The airborne nanoparticle concentration during routine operation were presented as 3 h average values measured on a normal operation day, specifically over 9:00–12:00 and 21:00–24:00, respectively. Table 1 shows that the nocturnal background particle concentrations vary among different sampling locations. The ASU Nanofab area showed concentrations ranging from 7 to 15 #/cm3, while the MTW fab area recorded consistent concentration ranging from 2 to 14 #/cm3. The MTW return air areas exhibited higher particle concentrations, ranging from 2 to 89 #/cm3.
On a routine operation day, the ASU Nanofab exhibited a significant increase in particle number concentrations for both PECVD and wet etching areas. The concentrations rose from 7 #/cm3 and 15 #/cm3 to 313 #/cm3 and 201 #/cm3, respectively, during working hours. This increase is associated with heightened occupancy during these hours due to research and training activities. In contrast, MTW did not exhibit this trend, reflecting lower occupancy levels as it operates continuously with a limited operator presence in the cleanroom. However, these conditions change during maintenance operations. In the present study, sampling was performed during preventive maintenance activities, specifically when technicians vent and access the vacuum chambers to clean the chamber surfaces using humidified fabrics before resealing and reestablishing a vacuum. The entire process typically lasts for 30 min, unless unexpected issues arise (Table 1).
Preventive maintenance significantly affected the occurrence of particles in the environment of some tools. Both PECVD tool areas in Nanofab and in MTW experienced significant airborne-particle increases (618 #/cm3 and 375 #/cm3 from 313 #/cm3 and 22 #/cm3, respectively). During the MTW PECVD tool-maintenance processes, a spike in particle counts of up to 4120 #/cm3 was detected, two orders of magnitude higher than during routine operation. This is consistent with a previous report by Liao et al. who observed an even higher spike (647,000 #/cm3) during PECVD tool maintenance [9].
Etching tools exhibited different results, based on the specific instruments sampled. Notably during chlorine etching and dry-etching-tool-maintenance processes, airborne nanoparticle concentrations increased with concentrations rising from 16 #/cm3 and 139 #/cm3 to 523 #/cm3 and 260 #/cm3, respectively, consistent with previous reports by Choi et al. [13], indicating that maintenance processes can elevate particle concentrations 2–4 times higher than during normal operation processes for dry-etching tools. In contrast, no significant increase in particle number concentration was observed during maintenance processes for fluorine and plasma etching.
Our observational study is the first one to also investigate sputtering tools and plasma asher environments during maintenance procedures. Both sputtering tool areas tested exhibited increased airborne particle concentrations during maintenance (from 10 #/cm3 and 15 #/cm3 to 718 #/cm3 and 227 #/cm3), while concentrations in the vicinity of the plasma asher remained consistently low (from 2 #/cm3 to 7 #/cm3).

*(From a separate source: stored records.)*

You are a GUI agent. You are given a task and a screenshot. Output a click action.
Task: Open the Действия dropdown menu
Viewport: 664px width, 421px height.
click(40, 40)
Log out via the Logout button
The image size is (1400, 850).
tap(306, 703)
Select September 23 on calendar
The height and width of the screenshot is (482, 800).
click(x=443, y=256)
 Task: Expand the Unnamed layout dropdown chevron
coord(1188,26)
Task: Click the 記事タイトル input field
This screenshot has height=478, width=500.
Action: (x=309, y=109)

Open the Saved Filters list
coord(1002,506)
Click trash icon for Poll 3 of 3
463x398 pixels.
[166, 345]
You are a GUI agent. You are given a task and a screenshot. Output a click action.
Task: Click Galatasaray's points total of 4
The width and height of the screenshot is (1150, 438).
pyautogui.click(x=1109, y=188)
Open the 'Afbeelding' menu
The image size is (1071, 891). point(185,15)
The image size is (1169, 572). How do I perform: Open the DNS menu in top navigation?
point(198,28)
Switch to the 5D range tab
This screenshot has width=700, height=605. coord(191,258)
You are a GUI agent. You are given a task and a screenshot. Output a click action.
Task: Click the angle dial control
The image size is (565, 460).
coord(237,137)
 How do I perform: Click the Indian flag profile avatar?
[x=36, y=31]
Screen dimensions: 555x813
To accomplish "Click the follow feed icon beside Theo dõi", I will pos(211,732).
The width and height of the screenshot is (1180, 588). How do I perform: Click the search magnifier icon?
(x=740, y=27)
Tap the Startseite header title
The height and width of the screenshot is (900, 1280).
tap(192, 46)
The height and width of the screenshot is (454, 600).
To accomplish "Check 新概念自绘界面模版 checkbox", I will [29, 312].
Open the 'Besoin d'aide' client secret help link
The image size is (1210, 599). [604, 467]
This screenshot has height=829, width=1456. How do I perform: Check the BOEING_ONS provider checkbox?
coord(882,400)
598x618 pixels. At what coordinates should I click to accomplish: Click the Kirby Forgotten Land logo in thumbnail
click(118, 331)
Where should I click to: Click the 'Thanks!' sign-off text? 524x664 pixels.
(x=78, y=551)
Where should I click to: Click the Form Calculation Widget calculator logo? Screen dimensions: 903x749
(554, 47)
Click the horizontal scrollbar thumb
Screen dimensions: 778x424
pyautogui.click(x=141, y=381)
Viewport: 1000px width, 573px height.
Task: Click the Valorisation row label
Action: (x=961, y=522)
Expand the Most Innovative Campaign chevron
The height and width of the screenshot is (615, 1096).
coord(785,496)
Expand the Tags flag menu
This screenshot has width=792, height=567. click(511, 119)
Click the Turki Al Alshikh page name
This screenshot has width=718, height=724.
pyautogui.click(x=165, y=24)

3.2. Particle Concentration Temporal Change during Maintenance

Figure 3 displays the evolution over time of particle concentrations during maintenance processes for the PECVD (II) and sputtering tools (I) located in MTW. The heat map highlights the two specific events with the highest maximum spike (Figure 3a) and highest maintenance average (Figure 3b) in terms of particle number concentration, the color dots on the heat map indicate the size-resolved-particle number concentration at specific moment. The light-purple background means no particles have been detected during the monitoring processes.
In Figure 3a the maintenance day on the PECVD tool is shown. The SMPS recording started at 14:13, and the PECVD vacuum chamber was opened at 14:20. A spike in particle concentration (4120 #/cm3) was detected using the SMPS at the same time as the chamber gate was opened, suggesting the release of particles from inside the vacuum chamber or potentially the generation of new particles upon contact with ambient air [14]. The strong laminar air flow within the cleanroom effectively removed the particles, resulting in a rapid decrease (4120 #/cm3 to 225 #/cm3 in next SMPS scan). Overall, throughout the entire PECVD tool-maintenance processes only a few particle spikes were recorded resulting in an average particle number concentration of 321 #/cm3, which is significantly higher than the background concentration during routine operation (15 #/cm3).
Figure 3b shows the particle concentration observations during sputtering-tool (I) maintenance, which presented the highest average concentration of airborne particles (718 #/cm3) and a peak value of 3440 #/cm3. In contrast to the observations for the PECVD (II) tool, the airborne nanoparticle concentration during sputtering (I)-tool maintenance remained consistently high throughout the entire period with less-significant peaks. After maintenance, the airborne nanoparticle levels rapidly decreased to ~166 #/cm3 and eventually back to the background level (8 #/cm3) at nighttime. The sputtering tool exhibited a higher number of particles, measuring over 100 nm compared to the PECVD tools; additional discussion is provided in the next section. For reference, heat maps for all tool-maintenance activities are available in Figure S1.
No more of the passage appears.